Problem
Among the lines of data below, reproduce only those from the one with "с внучкой (33, 686)" through the one with "Politica di rimborso e reso (158, 1395)", exactly as they stand, both ends included.

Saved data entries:
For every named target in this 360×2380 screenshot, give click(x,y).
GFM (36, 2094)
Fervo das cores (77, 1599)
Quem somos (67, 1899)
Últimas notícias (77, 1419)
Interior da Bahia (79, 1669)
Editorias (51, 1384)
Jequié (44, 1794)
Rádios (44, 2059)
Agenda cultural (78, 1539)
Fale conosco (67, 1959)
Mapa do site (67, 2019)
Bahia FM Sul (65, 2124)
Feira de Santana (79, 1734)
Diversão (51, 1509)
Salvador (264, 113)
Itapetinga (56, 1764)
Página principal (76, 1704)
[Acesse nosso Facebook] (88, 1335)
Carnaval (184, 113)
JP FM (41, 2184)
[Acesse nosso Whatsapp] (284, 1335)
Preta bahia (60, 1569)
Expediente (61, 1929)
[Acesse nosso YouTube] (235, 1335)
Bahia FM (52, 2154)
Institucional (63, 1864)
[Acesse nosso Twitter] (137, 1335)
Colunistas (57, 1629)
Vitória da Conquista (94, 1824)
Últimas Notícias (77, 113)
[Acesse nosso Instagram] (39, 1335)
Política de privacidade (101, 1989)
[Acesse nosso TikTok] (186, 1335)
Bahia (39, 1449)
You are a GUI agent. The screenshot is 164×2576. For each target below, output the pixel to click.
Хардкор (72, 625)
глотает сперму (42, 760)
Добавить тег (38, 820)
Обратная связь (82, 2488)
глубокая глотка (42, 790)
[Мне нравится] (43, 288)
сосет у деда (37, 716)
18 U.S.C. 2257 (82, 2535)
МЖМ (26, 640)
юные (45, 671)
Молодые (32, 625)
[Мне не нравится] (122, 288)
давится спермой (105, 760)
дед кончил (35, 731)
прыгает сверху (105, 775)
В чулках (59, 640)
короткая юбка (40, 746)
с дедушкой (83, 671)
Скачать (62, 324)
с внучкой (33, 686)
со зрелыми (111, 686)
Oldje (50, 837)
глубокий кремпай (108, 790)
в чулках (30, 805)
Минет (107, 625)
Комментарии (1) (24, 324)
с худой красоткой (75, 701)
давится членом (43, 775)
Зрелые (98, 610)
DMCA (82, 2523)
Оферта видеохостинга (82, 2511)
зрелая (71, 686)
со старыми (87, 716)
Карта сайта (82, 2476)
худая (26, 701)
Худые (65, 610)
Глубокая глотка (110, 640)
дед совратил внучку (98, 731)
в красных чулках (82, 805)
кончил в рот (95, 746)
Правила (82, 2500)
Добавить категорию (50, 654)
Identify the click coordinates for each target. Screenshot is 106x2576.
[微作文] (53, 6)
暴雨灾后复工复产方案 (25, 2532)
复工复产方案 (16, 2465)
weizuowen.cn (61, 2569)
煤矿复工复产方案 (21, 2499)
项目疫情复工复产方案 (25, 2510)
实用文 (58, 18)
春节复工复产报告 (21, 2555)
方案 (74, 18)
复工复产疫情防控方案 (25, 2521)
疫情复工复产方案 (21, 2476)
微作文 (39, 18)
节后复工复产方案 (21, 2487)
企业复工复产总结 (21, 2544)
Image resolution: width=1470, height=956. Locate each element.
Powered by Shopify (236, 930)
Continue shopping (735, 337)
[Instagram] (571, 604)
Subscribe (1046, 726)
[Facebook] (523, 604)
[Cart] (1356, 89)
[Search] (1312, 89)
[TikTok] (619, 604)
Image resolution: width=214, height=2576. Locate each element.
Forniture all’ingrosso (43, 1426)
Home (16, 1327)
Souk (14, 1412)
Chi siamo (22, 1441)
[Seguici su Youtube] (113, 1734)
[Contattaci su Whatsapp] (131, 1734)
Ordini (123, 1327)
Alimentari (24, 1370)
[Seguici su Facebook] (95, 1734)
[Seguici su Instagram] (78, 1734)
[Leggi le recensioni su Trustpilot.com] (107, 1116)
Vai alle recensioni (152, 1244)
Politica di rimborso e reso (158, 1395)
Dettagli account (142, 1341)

Your solution
с внучкой (33, 686)
со зрелыми (111, 686)
Oldje (50, 837)
глубокий кремпай (108, 790)
в чулках (30, 805)
Минет (107, 625)
Комментарии (1) (24, 324)
с худой красоткой (75, 701)
давится членом (43, 775)
Зрелые (98, 610)
DMCA (82, 2523)
Оферта видеохостинга (82, 2511)
зрелая (71, 686)
со старыми (87, 716)
Карта сайта (82, 2476)
худая (26, 701)
Худые (65, 610)
Глубокая глотка (110, 640)
дед совратил внучку (98, 731)
в красных чулках (82, 805)
кончил в рот (95, 746)
Правила (82, 2500)
Добавить категорию (50, 654)
Identify the click coordinates for each target. Screenshot is 106x2576.
[微作文] (53, 6)
暴雨灾后复工复产方案 (25, 2532)
复工复产方案 (16, 2465)
weizuowen.cn (61, 2569)
煤矿复工复产方案 (21, 2499)
项目疫情复工复产方案 (25, 2510)
实用文 (58, 18)
春节复工复产报告 (21, 2555)
方案 (74, 18)
复工复产疫情防控方案 (25, 2521)
疫情复工复产方案 (21, 2476)
微作文 (39, 18)
节后复工复产方案 (21, 2487)
企业复工复产总结 (21, 2544)
Image resolution: width=1470, height=956. Locate each element.
Powered by Shopify (236, 930)
Continue shopping (735, 337)
[Instagram] (571, 604)
Subscribe (1046, 726)
[Facebook] (523, 604)
[Cart] (1356, 89)
[Search] (1312, 89)
[TikTok] (619, 604)
Image resolution: width=214, height=2576. Locate each element.
Forniture all’ingrosso (43, 1426)
Home (16, 1327)
Souk (14, 1412)
Chi siamo (22, 1441)
[Seguici su Youtube] (113, 1734)
[Contattaci su Whatsapp] (131, 1734)
Ordini (123, 1327)
Alimentari (24, 1370)
[Seguici su Facebook] (95, 1734)
[Seguici su Instagram] (78, 1734)
[Leggi le recensioni su Trustpilot.com] (107, 1116)
Vai alle recensioni (152, 1244)
Politica di rimborso e reso (158, 1395)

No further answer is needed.